[Data extracts]

□ □ □

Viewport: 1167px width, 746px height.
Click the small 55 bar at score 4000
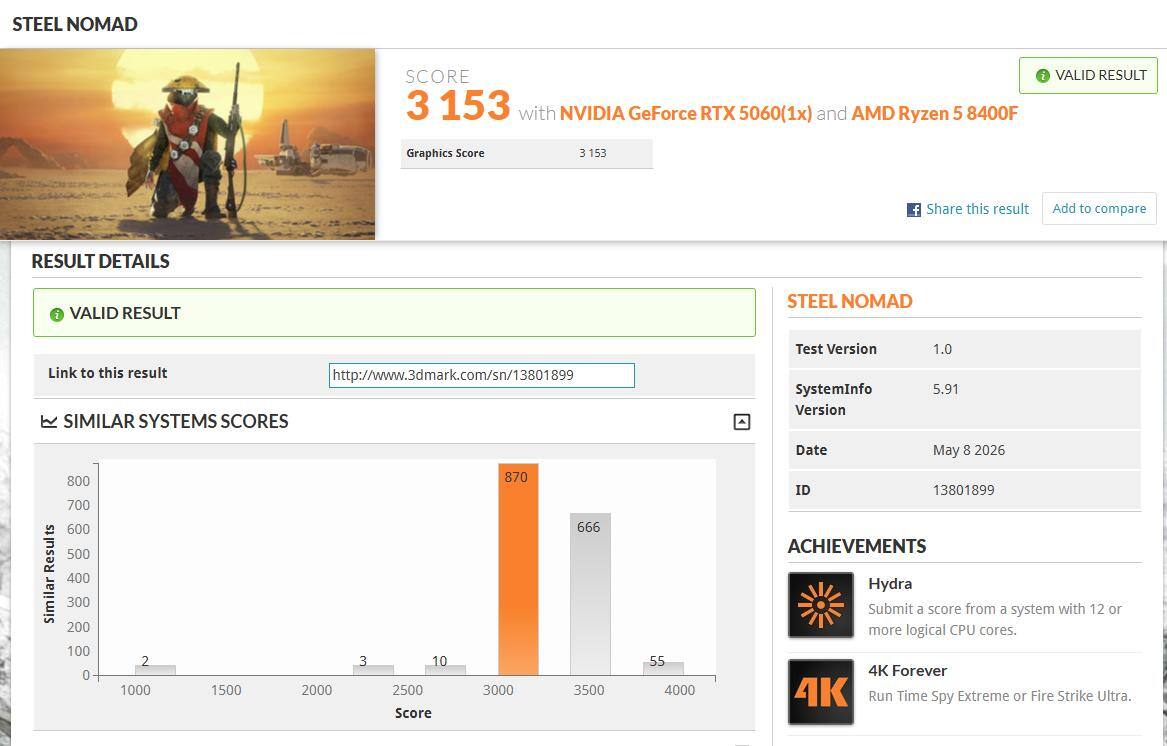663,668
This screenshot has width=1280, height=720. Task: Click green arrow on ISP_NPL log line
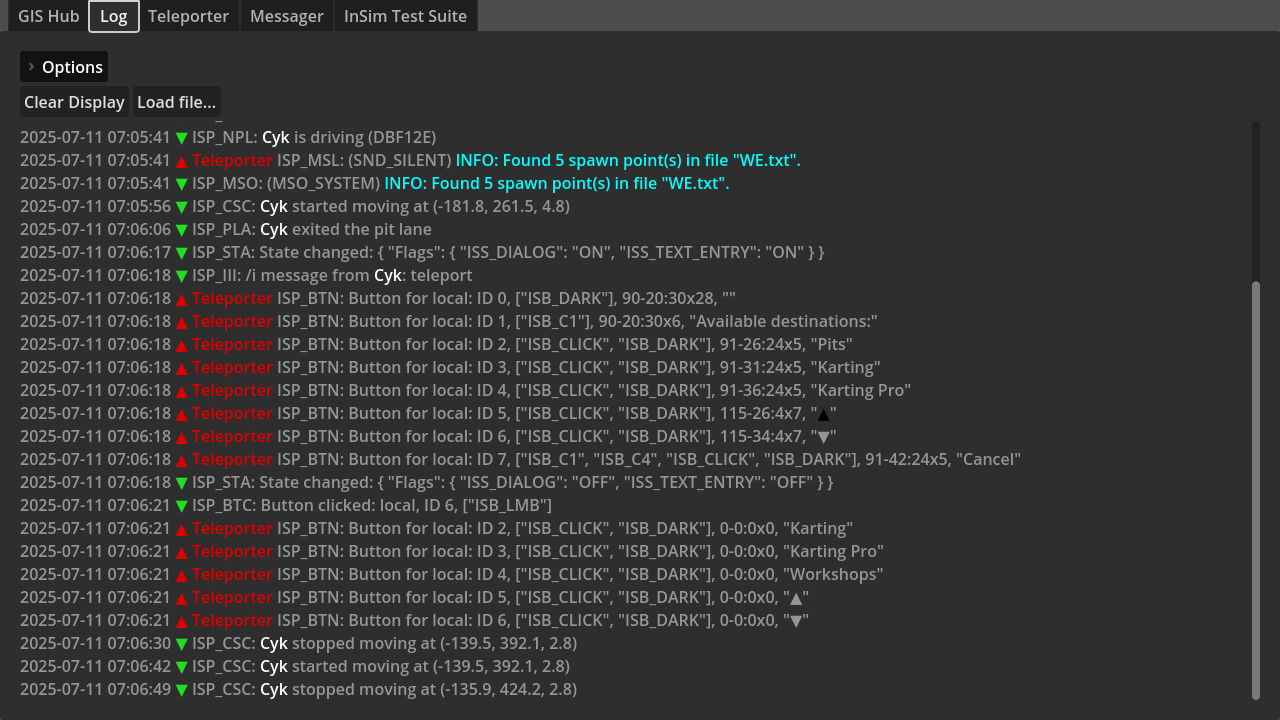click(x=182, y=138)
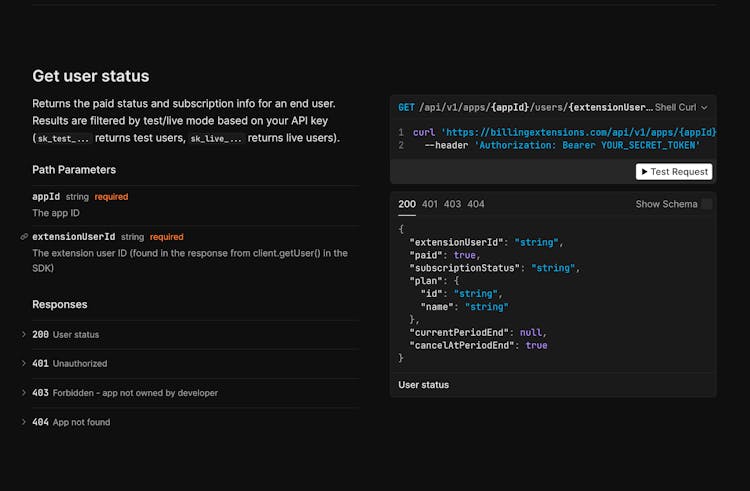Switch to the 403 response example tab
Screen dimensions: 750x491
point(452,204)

□ □ □

[Exercise requirements]
Hand back the data above exactly, with no images.

[Completed task]
Viewport: 1167px width, 746px height.
Click the small 55 bar at score 4000
663,668
This screenshot has width=1280, height=720. Task: Click green arrow on ISP_NPL log line
click(x=182, y=138)
Switch to the 403 response example tab
Screen dimensions: 750x491
point(452,204)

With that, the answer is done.